- _Required action A_
Decide whether each statement agrees with the pregnancy blog post, answering yes or no and quoting the deciding words: (i) International Bereaved Mothers Day falls on the same day of this pregnancy on which Presley was lost in the previous one; (ii) Brett brought the writer a bowl of oatmeal; (iii) the writer cried for about half an hour.
- _Required action B_
Extend the pregnancy blog post beyond its final sentence.

──────── Document text

Presley Ann

Presley Ann

Sunday, May 3, 2015

One day at a time...

I've had lots (and lots) of spare time to think about this post and yet somehow managed to wait until the last possible minute to attempt to put it together. Today is International Bereaved Mothers Day; a day the world takes time to acknowledge mothers who have lost their children. This year, by some strange twist of fate, it happens to fall on the very day in this pregnancy in which I lost Presley in my last pregnancy.
Up until two weeks ago everything about this pregnancy was so very different from the way things went with Presley. I kept telling my doctors, friends and family that I felt fantastic and I had pretty much convinced myself that we were in the clear. What happened before seemed like a fluke, my OB was being cautious, but had reassured us many times that it was extremely unlikely to experience the same things again. So just as I started to relax and enjoy the idea of a healthy, uneventful pregnancy, bam!!! Everything got crazy. We had what we thought was a hiccup, got through that pretty well and within days, another issue arose. I see one or both doctors every week now and that's pretty much the only time I leave the house, or my bed for that matter. The first few days on bed rest I managed to stay positive, I was making lists of all the things that needed to be done, organizing the boys' schedule, pinning cute projects, getting my bedroom rearranged into what resembles a studio apartment (since I have to limit the number of times I climb the stairs, I now have a mini fridge and "pantry" in the bedroom) and watched a few old movies. Then the novelty wore off and the reality of the situation hit me...hard. That morning Brett got up, headed down stairs to let the dogs out and did what he thought was part of our new routine. He poured me a bowl of captain crunch and began to bring it to me in bed. Sweet, right? I absolutely lost it.
The idea of eating captain crunch for breakfast three mornings in a row pushed me over the edge. Just a few days earlier I'd been craving it and hadn't complained as it was served up, actually thanked him for breakfast! But at that moment, the fact that I couldn't just pick out my own breakfast did me in. I cried in my pillow for a good half hour or so, then refused to eat until lunch. I'm not sure what affect that was supposed to have, other than making me really hungry, but at the time the whole idea of breakfast was simply ruined. The thought of being in this position for months was so very overwhelming.

────────────────
──────── Extracted information

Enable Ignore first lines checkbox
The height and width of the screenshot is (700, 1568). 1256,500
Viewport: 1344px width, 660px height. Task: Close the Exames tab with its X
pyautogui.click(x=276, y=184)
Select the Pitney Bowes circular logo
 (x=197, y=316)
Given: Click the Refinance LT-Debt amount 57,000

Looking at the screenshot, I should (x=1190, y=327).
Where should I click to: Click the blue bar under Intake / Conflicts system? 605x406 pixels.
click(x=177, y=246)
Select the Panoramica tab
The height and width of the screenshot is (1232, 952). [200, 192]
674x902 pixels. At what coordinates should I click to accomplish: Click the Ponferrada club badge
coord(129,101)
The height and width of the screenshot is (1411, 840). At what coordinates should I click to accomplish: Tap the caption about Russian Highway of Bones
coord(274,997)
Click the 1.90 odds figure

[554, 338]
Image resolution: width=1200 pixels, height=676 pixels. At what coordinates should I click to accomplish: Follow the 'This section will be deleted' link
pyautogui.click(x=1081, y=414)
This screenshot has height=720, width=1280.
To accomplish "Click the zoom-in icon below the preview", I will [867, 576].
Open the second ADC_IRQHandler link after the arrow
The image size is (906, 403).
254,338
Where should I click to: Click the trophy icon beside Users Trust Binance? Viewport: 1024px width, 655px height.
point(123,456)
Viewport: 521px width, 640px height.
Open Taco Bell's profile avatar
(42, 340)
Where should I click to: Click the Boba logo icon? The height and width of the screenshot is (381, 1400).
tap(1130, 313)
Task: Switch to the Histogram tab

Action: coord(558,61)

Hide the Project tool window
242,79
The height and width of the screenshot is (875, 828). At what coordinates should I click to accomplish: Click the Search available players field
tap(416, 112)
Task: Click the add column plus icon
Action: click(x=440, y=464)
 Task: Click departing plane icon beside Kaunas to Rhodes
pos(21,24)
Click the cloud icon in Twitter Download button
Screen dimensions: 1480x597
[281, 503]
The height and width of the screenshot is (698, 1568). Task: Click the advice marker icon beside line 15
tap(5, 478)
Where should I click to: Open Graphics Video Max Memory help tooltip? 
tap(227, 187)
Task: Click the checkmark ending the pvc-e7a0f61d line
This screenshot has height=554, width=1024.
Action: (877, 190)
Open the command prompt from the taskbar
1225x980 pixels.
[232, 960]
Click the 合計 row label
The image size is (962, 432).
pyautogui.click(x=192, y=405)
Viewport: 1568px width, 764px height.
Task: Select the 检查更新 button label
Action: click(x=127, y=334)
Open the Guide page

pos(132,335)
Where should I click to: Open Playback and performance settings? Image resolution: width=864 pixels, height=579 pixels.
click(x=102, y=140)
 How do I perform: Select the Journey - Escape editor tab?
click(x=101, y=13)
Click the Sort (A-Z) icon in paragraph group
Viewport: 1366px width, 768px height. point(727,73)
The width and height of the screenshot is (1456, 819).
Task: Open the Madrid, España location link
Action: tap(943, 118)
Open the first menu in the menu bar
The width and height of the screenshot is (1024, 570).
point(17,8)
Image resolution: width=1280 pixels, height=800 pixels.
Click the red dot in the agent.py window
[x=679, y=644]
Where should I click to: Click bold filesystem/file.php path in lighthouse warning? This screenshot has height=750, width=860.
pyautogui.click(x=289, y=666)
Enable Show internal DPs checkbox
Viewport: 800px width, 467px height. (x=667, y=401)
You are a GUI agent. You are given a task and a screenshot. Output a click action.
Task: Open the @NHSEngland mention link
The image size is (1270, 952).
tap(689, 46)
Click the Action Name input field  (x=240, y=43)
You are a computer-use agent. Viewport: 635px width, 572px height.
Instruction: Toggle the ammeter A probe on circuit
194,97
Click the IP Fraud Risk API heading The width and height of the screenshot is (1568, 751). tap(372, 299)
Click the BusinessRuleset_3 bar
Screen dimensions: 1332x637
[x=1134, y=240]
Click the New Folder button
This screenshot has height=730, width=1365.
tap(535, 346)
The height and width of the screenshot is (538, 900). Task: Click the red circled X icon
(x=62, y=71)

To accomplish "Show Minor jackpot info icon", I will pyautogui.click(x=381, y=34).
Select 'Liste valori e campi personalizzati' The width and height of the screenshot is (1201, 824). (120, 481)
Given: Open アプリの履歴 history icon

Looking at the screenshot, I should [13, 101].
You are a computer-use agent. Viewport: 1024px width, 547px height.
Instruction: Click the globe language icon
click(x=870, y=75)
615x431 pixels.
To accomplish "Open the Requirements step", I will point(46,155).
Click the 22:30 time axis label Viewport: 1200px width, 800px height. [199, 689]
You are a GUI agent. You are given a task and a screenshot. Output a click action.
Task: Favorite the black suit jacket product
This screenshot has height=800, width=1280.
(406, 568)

────────────────

- _Task output A_
(i) Yes: "it happens to fall on the very day in this pregnancy in which I lost Presley in my last pregnancy."
(ii) No: "He poured me a bowl of captain crunch and began to bring it to me in bed."
(iii) Yes: "I cried in my pillow for a good half hour or so"

- _Task output B_
Then Tuesday morning I woke up around 4:30am feeling really uncomfortable, after doing a few of the things the doctor recommended post surgery, I was still feeling contractions. Afraid to wait much longer I woke Brett, called the doctor and had to make the difficult decision to go to the ER. We had two choices, however the most rational one was to go to the same ER where we lost Presley. I dreaded the idea because I knew we'd be in the same position, not quite 20 weeks and not yet eligible to check in as an OB patient.
We experienced a lot of the same feelings, lots of waiting, lots of nonchalant medical personnel and, of course, no fetal monitor. This time they at least did a Doppler check for babies heartbeat before an hour wait for ultrasound. After a six hour stay that included a fire alarm sounding for half an hour, it was determined I had a UTI that was likely causing the discomfort and possibly some contractions (although I knew I was having them, they can't conclusively say that since they never checked). We finally went home feeling very tired, but fairly relieved. That afternoon as I tried to nap, I realized that I cannot look too far ahead. Right now I have to look at each day as it comes, check that off the calendar and then face the next. Those days will eventually turn into weeks, those weeks will lead us to new milestones and eventually we will find ourselves in a safer, better place.
So as I face this day, I face a lot of mixed emotions. I am somewhat haunted by the idea that when I wake up tomorrow, I will have officially had more time with this baby than I did with Presley. I face the triumph of making it past that point and the fear of becoming too comfortable. I face the fact that I have so very little control over the outcome, in spite of the great efforts I'm making to keep this baby growing safely inside me for several more months.
That's some overwhelming stuff! But I'm also overwhelmed at the love, support and generosity of others. Brett has stepped up and taken over packing lunches, school drop offs, football carpool and so many things I'm sure he'd rather not be doing. My parents are spending nights on an air mattress in an empty bedroom and sharing a bathroom with my boys, to fill in where needed. Friends have prepared dinners so that my family isn't stuck eating out of to go boxes or the microwave every night of the week. We also received a gift this week that words cannot express our gratitude for, I know you don't want recognition, but you know who you are and we thank you from the very depths of our hearts. When this baby arrives, she will be here with us because of the efforts and blessings of so many. For that, I am so very grateful. We really wouldn't make it without our amazing village of support.
So today, as I think about Presley and the day that we lost her, I am reminded how very blessed I am to have this day with my new baby girl. I am so grateful to have another chance and I am hopeful that as I get through this day, we will get through many, many more.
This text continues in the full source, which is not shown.